__Exercise details__. Read through the listing below, and copy every line where the string "filter" appears.
=====
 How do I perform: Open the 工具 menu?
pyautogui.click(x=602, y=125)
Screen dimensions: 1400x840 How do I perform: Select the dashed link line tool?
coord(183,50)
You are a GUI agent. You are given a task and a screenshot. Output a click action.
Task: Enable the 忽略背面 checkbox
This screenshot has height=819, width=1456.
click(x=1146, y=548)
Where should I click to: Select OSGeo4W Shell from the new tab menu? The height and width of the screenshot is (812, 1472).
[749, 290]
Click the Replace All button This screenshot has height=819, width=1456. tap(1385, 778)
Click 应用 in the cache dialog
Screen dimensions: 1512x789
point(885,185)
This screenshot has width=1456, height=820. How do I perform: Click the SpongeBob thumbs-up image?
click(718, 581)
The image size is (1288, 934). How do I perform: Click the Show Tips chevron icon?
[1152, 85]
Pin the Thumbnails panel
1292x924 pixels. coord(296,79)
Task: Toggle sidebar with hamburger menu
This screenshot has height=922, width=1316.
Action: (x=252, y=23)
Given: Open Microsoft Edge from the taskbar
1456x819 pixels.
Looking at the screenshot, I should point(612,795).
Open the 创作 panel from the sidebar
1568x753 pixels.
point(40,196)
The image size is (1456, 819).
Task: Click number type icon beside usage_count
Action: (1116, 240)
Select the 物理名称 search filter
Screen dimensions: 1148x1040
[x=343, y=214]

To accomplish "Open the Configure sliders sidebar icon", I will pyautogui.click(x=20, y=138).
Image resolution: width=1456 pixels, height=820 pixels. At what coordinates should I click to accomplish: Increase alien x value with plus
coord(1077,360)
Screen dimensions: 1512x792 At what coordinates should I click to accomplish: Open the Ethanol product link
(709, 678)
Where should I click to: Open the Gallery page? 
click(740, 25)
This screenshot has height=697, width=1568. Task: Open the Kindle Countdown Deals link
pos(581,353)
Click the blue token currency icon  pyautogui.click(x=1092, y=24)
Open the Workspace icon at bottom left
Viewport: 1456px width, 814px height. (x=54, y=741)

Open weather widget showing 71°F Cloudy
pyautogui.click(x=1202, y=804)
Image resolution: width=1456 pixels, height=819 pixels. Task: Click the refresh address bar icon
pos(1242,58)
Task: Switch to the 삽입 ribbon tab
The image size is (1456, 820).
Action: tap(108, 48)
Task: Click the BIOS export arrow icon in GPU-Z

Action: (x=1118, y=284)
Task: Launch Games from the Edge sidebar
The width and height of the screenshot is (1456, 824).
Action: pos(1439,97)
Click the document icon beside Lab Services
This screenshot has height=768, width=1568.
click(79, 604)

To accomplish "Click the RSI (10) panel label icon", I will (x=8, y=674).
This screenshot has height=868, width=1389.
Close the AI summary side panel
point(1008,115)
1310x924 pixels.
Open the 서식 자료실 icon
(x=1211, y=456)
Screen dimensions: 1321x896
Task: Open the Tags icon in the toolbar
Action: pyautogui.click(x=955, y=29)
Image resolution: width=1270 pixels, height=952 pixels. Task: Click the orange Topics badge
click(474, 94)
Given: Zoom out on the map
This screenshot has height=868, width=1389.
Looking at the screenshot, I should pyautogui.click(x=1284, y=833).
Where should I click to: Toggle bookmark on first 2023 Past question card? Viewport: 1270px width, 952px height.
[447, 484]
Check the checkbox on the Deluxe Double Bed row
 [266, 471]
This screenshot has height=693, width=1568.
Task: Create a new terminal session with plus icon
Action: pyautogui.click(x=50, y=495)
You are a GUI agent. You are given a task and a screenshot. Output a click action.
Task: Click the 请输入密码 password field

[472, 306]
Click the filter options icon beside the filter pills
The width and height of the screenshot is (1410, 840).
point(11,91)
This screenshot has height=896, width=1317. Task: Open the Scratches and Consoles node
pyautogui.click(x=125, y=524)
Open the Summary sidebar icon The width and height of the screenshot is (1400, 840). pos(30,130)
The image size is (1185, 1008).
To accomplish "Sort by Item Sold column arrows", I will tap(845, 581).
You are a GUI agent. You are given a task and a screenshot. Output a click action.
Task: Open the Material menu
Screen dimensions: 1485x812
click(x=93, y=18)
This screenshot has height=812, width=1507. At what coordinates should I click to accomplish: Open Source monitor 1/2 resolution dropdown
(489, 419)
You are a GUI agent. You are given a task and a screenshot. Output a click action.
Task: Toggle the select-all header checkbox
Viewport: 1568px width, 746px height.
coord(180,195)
=====
__Answer box__.
Select the 物理名称 search filter
Click the filter options icon beside the filter pills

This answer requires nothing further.